===== THE RECORDS =====

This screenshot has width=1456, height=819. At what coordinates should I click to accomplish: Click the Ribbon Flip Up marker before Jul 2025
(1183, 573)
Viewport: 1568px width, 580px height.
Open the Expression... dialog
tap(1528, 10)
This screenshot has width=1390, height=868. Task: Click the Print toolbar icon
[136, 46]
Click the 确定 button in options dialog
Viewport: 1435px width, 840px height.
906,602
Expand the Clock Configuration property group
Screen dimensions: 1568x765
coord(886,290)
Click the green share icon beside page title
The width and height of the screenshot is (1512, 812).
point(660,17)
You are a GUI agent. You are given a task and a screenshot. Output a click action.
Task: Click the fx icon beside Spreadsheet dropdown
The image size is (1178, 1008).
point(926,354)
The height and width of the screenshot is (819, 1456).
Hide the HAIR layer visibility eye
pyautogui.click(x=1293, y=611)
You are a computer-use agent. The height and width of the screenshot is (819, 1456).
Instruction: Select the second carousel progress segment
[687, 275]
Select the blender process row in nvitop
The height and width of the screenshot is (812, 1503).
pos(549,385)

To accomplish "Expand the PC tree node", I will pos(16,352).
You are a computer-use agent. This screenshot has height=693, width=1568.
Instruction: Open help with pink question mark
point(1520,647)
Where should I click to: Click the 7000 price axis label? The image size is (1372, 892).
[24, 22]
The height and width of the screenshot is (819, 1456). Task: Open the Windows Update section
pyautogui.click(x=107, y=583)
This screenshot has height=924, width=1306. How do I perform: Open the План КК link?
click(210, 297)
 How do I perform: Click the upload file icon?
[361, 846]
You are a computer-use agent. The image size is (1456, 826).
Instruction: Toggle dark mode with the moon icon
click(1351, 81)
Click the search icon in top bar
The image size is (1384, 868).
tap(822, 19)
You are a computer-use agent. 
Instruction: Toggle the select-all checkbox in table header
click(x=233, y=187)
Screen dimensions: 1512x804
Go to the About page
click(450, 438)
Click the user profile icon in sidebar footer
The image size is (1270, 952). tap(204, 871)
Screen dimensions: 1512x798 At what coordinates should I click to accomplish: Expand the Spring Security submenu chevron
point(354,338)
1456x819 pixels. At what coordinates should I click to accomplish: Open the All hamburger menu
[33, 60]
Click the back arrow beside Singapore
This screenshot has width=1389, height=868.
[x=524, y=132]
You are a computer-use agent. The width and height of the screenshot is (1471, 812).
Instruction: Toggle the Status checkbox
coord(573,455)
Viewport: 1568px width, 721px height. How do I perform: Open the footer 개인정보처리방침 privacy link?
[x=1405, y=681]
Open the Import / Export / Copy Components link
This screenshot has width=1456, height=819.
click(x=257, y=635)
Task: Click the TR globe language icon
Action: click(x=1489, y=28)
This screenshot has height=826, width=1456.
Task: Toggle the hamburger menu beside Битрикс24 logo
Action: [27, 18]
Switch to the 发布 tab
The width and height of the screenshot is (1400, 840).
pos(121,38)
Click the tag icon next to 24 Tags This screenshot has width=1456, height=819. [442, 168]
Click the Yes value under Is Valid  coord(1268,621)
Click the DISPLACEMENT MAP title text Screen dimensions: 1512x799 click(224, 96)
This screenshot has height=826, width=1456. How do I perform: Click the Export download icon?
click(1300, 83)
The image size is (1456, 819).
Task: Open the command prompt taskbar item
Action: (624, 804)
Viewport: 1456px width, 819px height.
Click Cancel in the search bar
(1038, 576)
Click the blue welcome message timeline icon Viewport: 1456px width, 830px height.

=====

> _TASK DETAILS_:
All of the records above should be copied exactly.

> _YOUR SOLUTION_:
This screenshot has width=1456, height=819. At what coordinates should I click to accomplish: Click the Ribbon Flip Up marker before Jul 2025
(1183, 573)
Viewport: 1568px width, 580px height.
Open the Expression... dialog
tap(1528, 10)
This screenshot has width=1390, height=868. Task: Click the Print toolbar icon
[136, 46]
Click the 确定 button in options dialog
Viewport: 1435px width, 840px height.
906,602
Expand the Clock Configuration property group
Screen dimensions: 1568x765
coord(886,290)
Click the green share icon beside page title
The width and height of the screenshot is (1512, 812).
point(660,17)
You are a GUI agent. You are given a task and a screenshot. Output a click action.
Task: Click the fx icon beside Spreadsheet dropdown
The image size is (1178, 1008).
point(926,354)
The height and width of the screenshot is (819, 1456).
Hide the HAIR layer visibility eye
pyautogui.click(x=1293, y=611)
You are a computer-use agent. The height and width of the screenshot is (819, 1456).
Instruction: Select the second carousel progress segment
[687, 275]
Select the blender process row in nvitop
The height and width of the screenshot is (812, 1503).
pos(549,385)

To accomplish "Expand the PC tree node", I will pos(16,352).
You are a computer-use agent. This screenshot has height=693, width=1568.
Instruction: Open help with pink question mark
point(1520,647)
Where should I click to: Click the 7000 price axis label? The image size is (1372, 892).
[24, 22]
The height and width of the screenshot is (819, 1456). Task: Open the Windows Update section
pyautogui.click(x=107, y=583)
This screenshot has height=924, width=1306. How do I perform: Open the План КК link?
click(210, 297)
 How do I perform: Click the upload file icon?
[361, 846]
You are a computer-use agent. The image size is (1456, 826).
Instruction: Toggle dark mode with the moon icon
click(1351, 81)
Click the search icon in top bar
The image size is (1384, 868).
tap(822, 19)
You are a computer-use agent. 
Instruction: Toggle the select-all checkbox in table header
click(x=233, y=187)
Screen dimensions: 1512x804
Go to the About page
click(450, 438)
Click the user profile icon in sidebar footer
The image size is (1270, 952). tap(204, 871)
Screen dimensions: 1512x798 At what coordinates should I click to accomplish: Expand the Spring Security submenu chevron
point(354,338)
1456x819 pixels. At what coordinates should I click to accomplish: Open the All hamburger menu
[33, 60]
Click the back arrow beside Singapore
This screenshot has width=1389, height=868.
[x=524, y=132]
You are a computer-use agent. The width and height of the screenshot is (1471, 812).
Instruction: Toggle the Status checkbox
coord(573,455)
Viewport: 1568px width, 721px height. How do I perform: Open the footer 개인정보처리방침 privacy link?
[x=1405, y=681]
Open the Import / Export / Copy Components link
This screenshot has width=1456, height=819.
click(x=257, y=635)
Task: Click the TR globe language icon
Action: click(x=1489, y=28)
This screenshot has height=826, width=1456.
Task: Toggle the hamburger menu beside Битрикс24 logo
Action: [27, 18]
Switch to the 发布 tab
The width and height of the screenshot is (1400, 840).
pos(121,38)
Click the tag icon next to 24 Tags This screenshot has width=1456, height=819. [442, 168]
Click the Yes value under Is Valid  coord(1268,621)
Click the DISPLACEMENT MAP title text Screen dimensions: 1512x799 click(224, 96)
This screenshot has height=826, width=1456. How do I perform: Click the Export download icon?
click(1300, 83)
The image size is (1456, 819).
Task: Open the command prompt taskbar item
Action: (624, 804)
Viewport: 1456px width, 819px height.
Click Cancel in the search bar
(1038, 576)
Click the blue welcome message timeline icon Viewport: 1456px width, 830px height.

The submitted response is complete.